July 10th: Bahamas Independence Day

Bahamas Independence Day - from Britain in 1973. Ten things you might not know about the Bahamas.

  1. The country consists of 29 islands, 661 cays, and 2,387 rocks (according to the Governor of the Bahamas in 1864.) It is situated in the Atlantic Ocean, Southeast of the US state of Florida and North of Cuba.
  2. The Bahamas was the first place Columbus landed in in the New World. Before that, the Lucayan people lived there. The Spanish shipped many of these people to Hispaniola (Haiti and Dominican Republic) as slaves, where many of them died from the harsh conditions and new diseases to which they had no immunity. The islands were virtually deserted after that until a group of British Puritans called the Eleutherian Adventurers settled on one of the islands in 1648, calling it Eleuthera (from the ancient Greek word for freedom). The Bahamas used to be a haven for pirates until the British clamped down on them and claimed the islands as a British colony in 1718. Later still it became a haven for freed African slaves from the USA. Their descendants make up most of the population today.
  3. The name of the country derives from the Spanish baja mar ("shallow water or sea" or "low tide") reflecting the shallow waters there.
  4. The highest point, Mount Alvernia (formerly Como Hill) on Cat Island is just 63 metres (207 ft) high.
  5. The Bahamas is home to the deepest blue hole in the world, Dean’s Blue Hole, West of Clarence Town, on Long Island, which plungers 202m into the sea, and the longest known underwater cave system, in Lucayan National Park, on Grand Bahama Island.
  6. The Flag is a Black equilateral triangle against the mast, superimposed onto a horizontal background made up of three equal stripes of aquamarine, gold and aquamarine. Aquamarine and gold represent the sun and the sea, and the triangle represents a vigorous and determined people developing the resources granted to them by the Sun and sea. The tiny percentage of white people who live there sometimes joke that they are represented by the thread that holds the flag together. If the flag is flown with the triangle facing up or pointing to the left instead of to the right, this is a sign of distress.
  7. The national bird is the Flamingo (The ratio of flamingos to people on Great Inagua is 61:1); the national fish is the marlin and the national flower is the yellow elder (a native flower which blooms all year round). The motto is "Forward, Upward, Onward Together." The national sport is sloop sailing.

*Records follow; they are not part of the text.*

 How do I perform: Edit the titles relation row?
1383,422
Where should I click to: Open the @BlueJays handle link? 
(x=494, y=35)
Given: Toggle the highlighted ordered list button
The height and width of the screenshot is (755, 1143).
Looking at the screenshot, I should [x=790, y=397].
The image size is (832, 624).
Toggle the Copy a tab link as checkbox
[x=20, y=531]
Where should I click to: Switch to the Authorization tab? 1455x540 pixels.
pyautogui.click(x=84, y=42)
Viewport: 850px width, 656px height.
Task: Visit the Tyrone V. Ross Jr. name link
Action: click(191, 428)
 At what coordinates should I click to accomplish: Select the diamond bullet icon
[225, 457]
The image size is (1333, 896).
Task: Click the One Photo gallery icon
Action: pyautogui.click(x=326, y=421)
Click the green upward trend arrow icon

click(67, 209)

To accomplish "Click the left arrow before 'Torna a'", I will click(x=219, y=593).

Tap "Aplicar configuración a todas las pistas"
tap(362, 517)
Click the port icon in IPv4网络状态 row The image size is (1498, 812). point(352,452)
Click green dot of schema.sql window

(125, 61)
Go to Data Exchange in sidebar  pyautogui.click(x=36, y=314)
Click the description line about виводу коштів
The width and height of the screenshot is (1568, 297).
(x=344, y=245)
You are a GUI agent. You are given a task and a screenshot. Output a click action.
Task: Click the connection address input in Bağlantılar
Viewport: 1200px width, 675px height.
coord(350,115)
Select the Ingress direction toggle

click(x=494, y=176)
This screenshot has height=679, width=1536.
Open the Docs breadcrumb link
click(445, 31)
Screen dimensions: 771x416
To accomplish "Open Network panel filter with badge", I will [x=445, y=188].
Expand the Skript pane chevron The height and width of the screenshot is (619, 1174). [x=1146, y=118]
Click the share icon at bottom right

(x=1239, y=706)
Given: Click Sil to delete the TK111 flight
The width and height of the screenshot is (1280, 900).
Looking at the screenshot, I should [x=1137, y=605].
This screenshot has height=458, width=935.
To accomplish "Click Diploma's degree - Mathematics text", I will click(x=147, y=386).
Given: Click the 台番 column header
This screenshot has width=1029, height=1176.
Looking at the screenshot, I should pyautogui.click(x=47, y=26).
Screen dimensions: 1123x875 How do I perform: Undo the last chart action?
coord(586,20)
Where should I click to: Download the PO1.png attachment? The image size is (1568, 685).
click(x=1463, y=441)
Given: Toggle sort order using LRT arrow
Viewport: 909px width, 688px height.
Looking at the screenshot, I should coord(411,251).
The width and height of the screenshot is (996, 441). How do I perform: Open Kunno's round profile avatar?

  8. On Boxing Day, New Year's Day and Independence Day (July 10th), the people celebrate with a parade called a junkanoo. Nobody is sure where the name comes from, but the tradition is thought to date from when slaves in the Bahamas were given time off from the plantations around Christmas, and would celebrate with African dance, music, and costumes. People wear costumes made of crepe paper and the best costumes win prizes. Music is played on goatskin Drums (and more recently with tom-tom drums or bongo drums), brass bands and shaking cow bells. The band The Baha Men are from the Bahamas and they play a modernised style of Bahamian music called junkanoo. They are known for their hit, Who Let the Dogs Out?
  9. The capital is Nassau on New Providence Island. Some interesting snippets about the capital - it only has two traffic lights; the octagonal public library building used to be a prison; and its best known tourist attraction is a staircase. The staircase was carved out of limestone by slaves. It is called Queen's Staircase and was named for 65 years of Queen Victoria's reign. It has 65 steps and passes a waterfall.
  10. After Edward VIII abdicated, he was appointed Governor of the Bahamas, a post he held for four and a half years. He didn't particularly enjoy his time there but was praised at the time for his efforts to relieve poverty. Less well received were his yachting excursions with Axel Wenner-Gren, who the British Foreign Office thought that Wenner-Gren was a close friend of the Luftwaffe commander Hermann Göring of Nazi Germany (although it turned out this was not the case).